What to do: Render the rows below, from the line with "This screenshot has width=381, height=167." up to and including the line with "Looking at the screenshot, I should 261,405.", as a Markdown table with a Number column and a Line column. Number each line and leave out blank lines.

------ Entries provided ------

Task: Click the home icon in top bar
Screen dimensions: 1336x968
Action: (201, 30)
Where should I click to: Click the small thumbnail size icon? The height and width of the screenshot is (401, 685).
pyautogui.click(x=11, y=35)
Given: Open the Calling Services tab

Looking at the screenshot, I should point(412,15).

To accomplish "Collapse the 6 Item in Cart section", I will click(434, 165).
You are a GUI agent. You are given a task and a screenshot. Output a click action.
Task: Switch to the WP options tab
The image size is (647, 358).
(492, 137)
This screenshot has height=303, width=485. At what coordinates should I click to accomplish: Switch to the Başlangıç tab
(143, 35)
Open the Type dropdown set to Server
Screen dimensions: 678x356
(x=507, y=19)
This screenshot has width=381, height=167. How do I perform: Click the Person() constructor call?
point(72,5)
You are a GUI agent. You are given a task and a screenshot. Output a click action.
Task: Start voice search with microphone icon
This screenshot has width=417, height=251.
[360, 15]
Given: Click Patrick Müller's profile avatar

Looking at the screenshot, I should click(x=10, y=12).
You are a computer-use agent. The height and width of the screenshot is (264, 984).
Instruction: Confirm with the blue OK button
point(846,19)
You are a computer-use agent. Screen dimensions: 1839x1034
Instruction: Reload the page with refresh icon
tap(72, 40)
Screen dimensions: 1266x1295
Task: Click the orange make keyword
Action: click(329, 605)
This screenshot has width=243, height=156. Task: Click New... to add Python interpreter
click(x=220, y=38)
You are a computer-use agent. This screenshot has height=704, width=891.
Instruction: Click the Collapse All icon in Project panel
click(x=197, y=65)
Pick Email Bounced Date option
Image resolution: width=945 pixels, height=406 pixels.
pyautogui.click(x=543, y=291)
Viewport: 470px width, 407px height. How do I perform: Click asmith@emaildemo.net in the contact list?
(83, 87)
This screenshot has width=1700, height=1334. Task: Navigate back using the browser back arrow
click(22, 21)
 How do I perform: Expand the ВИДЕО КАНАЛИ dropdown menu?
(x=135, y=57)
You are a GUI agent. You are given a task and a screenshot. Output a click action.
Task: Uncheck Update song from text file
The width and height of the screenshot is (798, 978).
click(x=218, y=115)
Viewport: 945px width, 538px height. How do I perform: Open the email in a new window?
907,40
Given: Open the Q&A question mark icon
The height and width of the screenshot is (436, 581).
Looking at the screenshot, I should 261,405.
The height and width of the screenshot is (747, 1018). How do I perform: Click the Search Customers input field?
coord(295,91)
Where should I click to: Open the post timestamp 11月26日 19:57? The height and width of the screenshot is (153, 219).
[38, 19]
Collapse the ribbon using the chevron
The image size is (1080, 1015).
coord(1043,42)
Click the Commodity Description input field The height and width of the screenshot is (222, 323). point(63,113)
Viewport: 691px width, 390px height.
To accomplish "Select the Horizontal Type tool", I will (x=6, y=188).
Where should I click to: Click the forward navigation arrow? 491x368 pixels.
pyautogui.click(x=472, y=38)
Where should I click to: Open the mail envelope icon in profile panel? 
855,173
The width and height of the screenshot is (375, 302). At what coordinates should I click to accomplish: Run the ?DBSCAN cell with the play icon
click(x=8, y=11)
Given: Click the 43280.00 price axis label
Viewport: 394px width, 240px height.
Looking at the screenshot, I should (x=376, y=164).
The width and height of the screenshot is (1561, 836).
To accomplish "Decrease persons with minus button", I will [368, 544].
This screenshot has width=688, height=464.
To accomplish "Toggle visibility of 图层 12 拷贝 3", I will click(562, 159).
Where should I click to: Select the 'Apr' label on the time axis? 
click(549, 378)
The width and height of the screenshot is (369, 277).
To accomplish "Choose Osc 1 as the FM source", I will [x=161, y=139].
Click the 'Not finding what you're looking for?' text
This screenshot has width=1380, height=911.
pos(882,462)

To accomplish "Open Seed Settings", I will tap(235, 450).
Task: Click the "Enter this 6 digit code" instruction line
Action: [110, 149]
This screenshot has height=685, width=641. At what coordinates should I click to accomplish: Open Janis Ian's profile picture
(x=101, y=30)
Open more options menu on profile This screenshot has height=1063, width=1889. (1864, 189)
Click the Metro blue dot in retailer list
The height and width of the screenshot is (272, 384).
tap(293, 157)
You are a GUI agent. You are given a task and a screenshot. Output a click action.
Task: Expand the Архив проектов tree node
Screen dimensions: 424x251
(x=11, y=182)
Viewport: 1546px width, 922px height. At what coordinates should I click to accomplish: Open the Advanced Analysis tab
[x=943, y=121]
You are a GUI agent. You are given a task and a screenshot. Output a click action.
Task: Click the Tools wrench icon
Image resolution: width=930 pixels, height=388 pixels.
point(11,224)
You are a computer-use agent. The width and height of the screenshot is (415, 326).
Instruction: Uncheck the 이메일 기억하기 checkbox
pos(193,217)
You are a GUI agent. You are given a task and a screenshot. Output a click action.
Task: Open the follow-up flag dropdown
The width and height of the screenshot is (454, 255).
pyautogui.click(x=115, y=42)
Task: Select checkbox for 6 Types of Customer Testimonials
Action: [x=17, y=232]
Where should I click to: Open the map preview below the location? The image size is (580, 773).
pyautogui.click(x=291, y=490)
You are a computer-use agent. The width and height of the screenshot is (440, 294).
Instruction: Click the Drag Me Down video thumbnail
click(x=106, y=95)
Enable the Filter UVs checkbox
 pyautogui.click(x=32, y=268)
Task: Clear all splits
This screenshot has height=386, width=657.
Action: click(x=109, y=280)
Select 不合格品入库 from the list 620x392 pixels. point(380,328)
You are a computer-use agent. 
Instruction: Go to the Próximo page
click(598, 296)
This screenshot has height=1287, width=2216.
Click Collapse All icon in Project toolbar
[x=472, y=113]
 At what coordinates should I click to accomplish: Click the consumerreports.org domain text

------

Reply:
| Number | Line |
|---|---|
| 1 | This screenshot has width=381, height=167. How do I perform: Click the Person() constructor call? |
| 2 | point(72,5) |
| 3 | You are a GUI agent. You are given a task and a screenshot. Output a click action. |
| 4 | Task: Start voice search with microphone icon |
| 5 | This screenshot has width=417, height=251. |
| 6 | [360, 15] |
| 7 | Given: Click Patrick Müller's profile avatar |
| 8 | Looking at the screenshot, I should click(x=10, y=12). |
| 9 | You are a computer-use agent. The height and width of the screenshot is (264, 984). |
| 10 | Instruction: Confirm with the blue OK button |
| 11 | point(846,19) |
| 12 | You are a computer-use agent. Screen dimensions: 1839x1034 |
| 13 | Instruction: Reload the page with refresh icon |
| 14 | tap(72, 40) |
| 15 | Screen dimensions: 1266x1295 |
| 16 | Task: Click the orange make keyword |
| 17 | Action: click(329, 605) |
| 18 | This screenshot has width=243, height=156. Task: Click New... to add Python interpreter |
| 19 | click(x=220, y=38) |
| 20 | You are a computer-use agent. This screenshot has height=704, width=891. |
| 21 | Instruction: Click the Collapse All icon in Project panel |
| 22 | click(x=197, y=65) |
| 23 | Pick Email Bounced Date option |
| 24 | Image resolution: width=945 pixels, height=406 pixels. |
| 25 | pyautogui.click(x=543, y=291) |
| 26 | Viewport: 470px width, 407px height. How do I perform: Click asmith@emaildemo.net in the contact list? |
| 27 | (83, 87) |
| 28 | This screenshot has width=1700, height=1334. Task: Navigate back using the browser back arrow |
| 29 | click(22, 21) |
| 30 |  How do I perform: Expand the ВИДЕО КАНАЛИ dropdown menu? |
| 31 | (x=135, y=57) |
| 32 | You are a GUI agent. You are given a task and a screenshot. Output a click action. |
| 33 | Task: Uncheck Update song from text file |
| 34 | The width and height of the screenshot is (798, 978). |
| 35 | click(x=218, y=115) |
| 36 | Viewport: 945px width, 538px height. How do I perform: Open the email in a new window? |
| 37 | 907,40 |
| 38 | Given: Open the Q&A question mark icon |
| 39 | The height and width of the screenshot is (436, 581). |
| 40 | Looking at the screenshot, I should 261,405. |